A 9ª Vara Federal deferiu integralmente o pedido liminar, determinando a suspensão imediata da exigibilidade do crédito tributário e ordenando à União Federal a expedição de Certidão Positiva com Efeitos de Negativa (CPEN) no prazo de cinco dias.

O que muda na prática

Com a suspensão do débito, a empresa, que se encontrava impedida de participar de licitações públicas por ausência de regularidade fiscal, recupera sua habilitação para contratar com o Poder Público, o que era indispensável para a retomada de suas atividades. A decisão também impede, enquanto perdurar a tutela, qualquer ato de cobrança ou execução fiscal pela Fazenda Nacional referente ao crédito em disputa.

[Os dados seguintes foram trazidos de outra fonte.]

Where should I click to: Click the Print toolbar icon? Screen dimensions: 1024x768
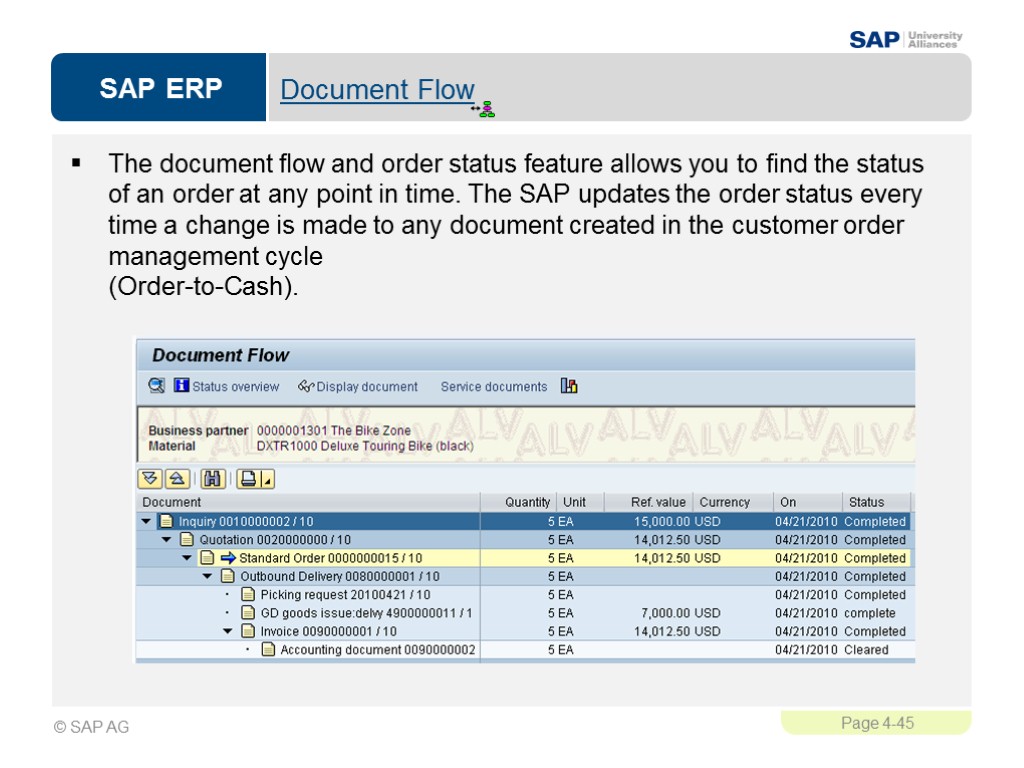coord(249,479)
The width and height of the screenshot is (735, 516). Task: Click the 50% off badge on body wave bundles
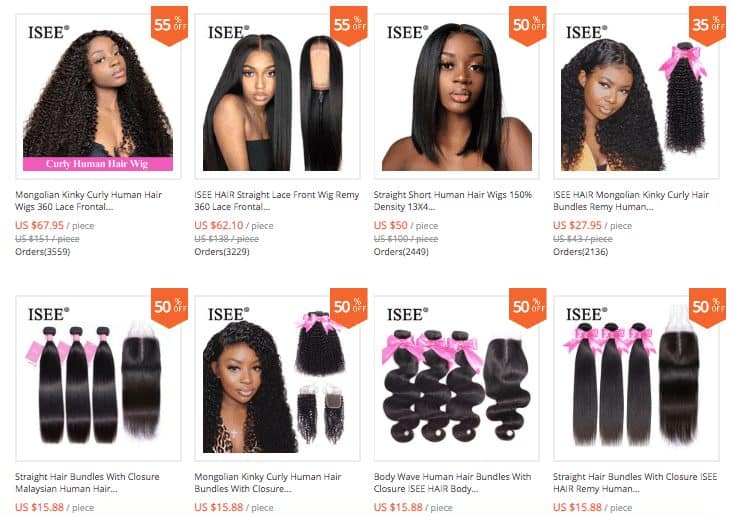point(528,307)
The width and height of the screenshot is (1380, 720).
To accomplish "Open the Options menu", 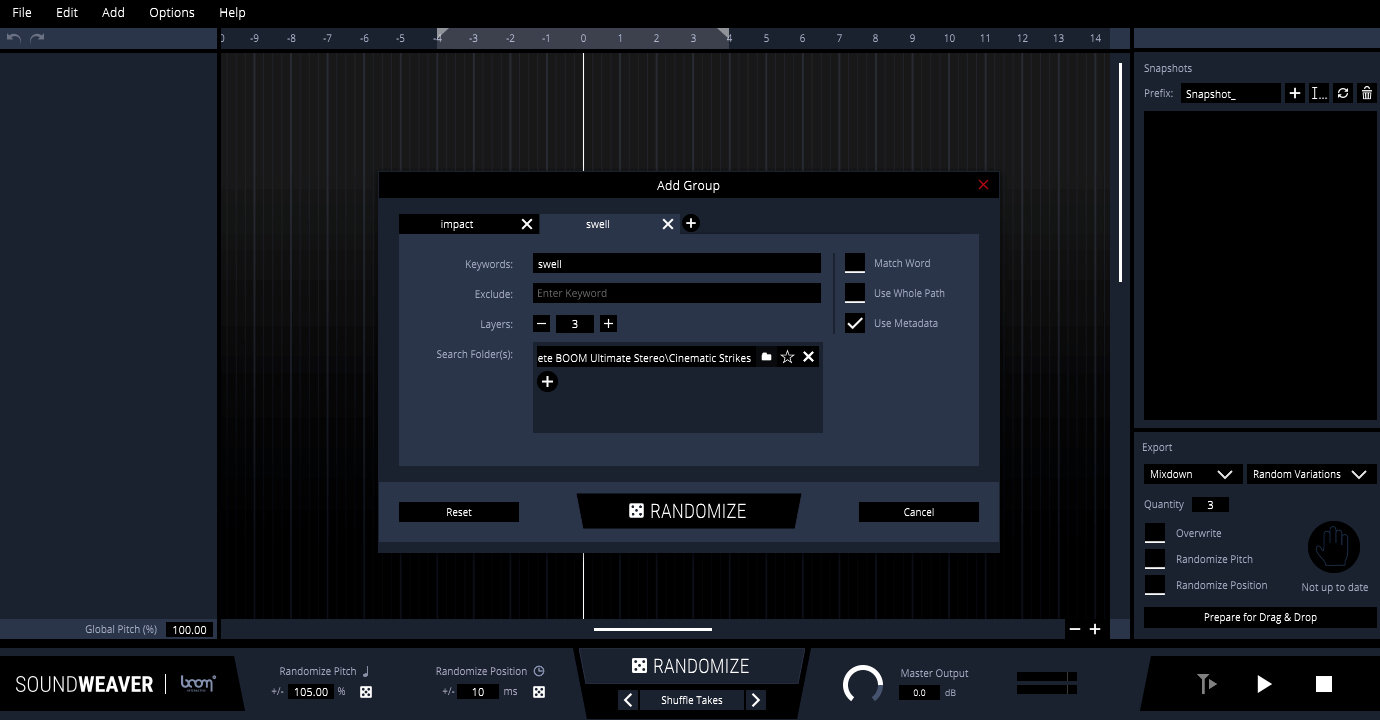I will [171, 13].
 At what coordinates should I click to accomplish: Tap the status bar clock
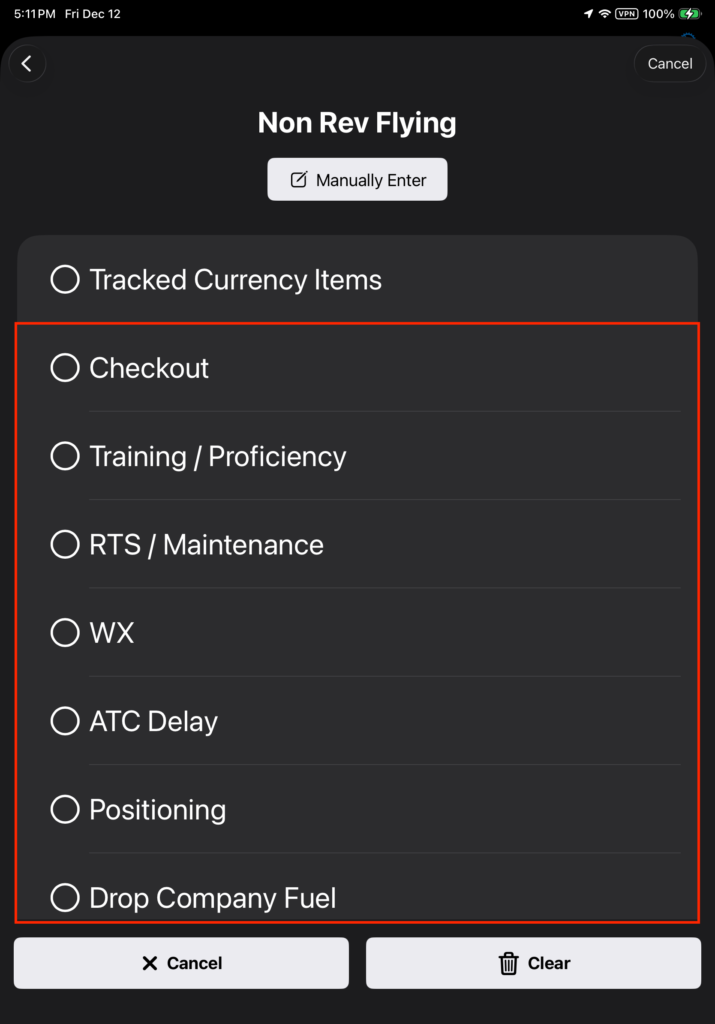coord(34,14)
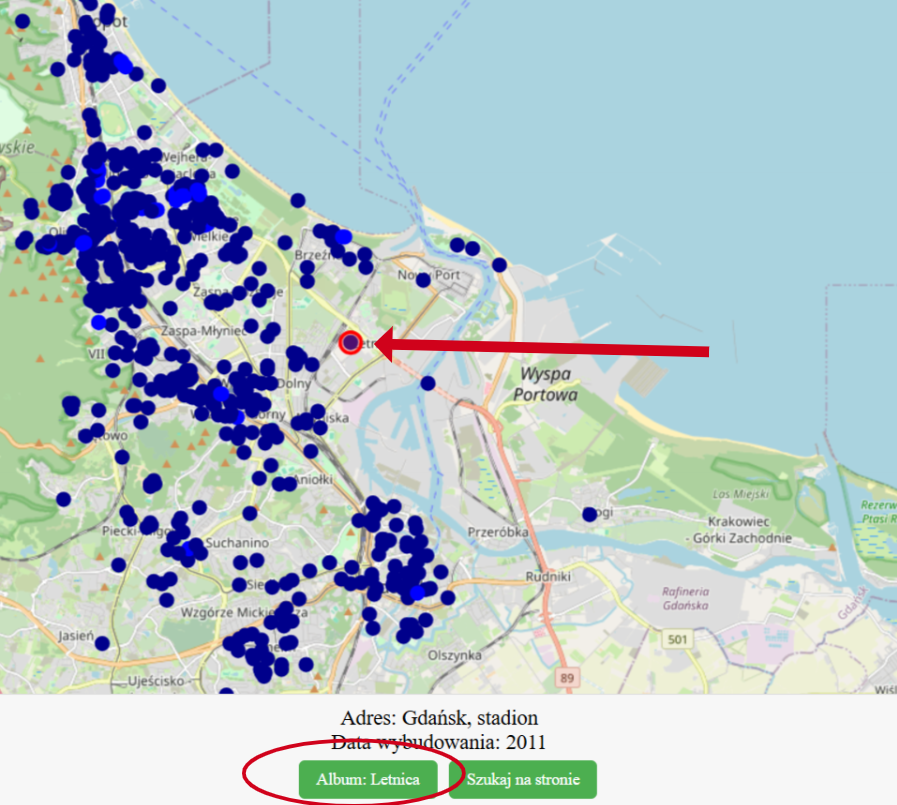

Do ponto de vista jurídico-tributário, o precedente reforça a distinção entre distribuição de lucros e pró-labore, e sinaliza que a Justiça Federal do Amazonas está alinhada com a jurisprudência consolidada do STJ e do próprio CARF no sentido de que lucros efetivamente apurados e regularmente escriturados não podem ser reclassificados como remuneração pelo simples critério de terem sido distribuídos mensalmente ou de forma desproporcional entre os sócios.

Próximos passos

A ação anulatória prossegue para a fase de instrução probatória, na qual as partes especificarão as provas que pretendem produzir. O mérito da demanda, a anulação definitiva do Auto de Infração, ainda será julgado pelo juízo federal. A manutenção da tutela ao longo do processo dependerá da confirmação dos fundamentos já reconhecidos na decisão liminar.

Este artigo tem caráter informativo sobre caso já encerrado na fase liminar e não constitui opinião legal ou consultoria jurídica. Para análise do seu caso concreto, consulte um advogado especializado.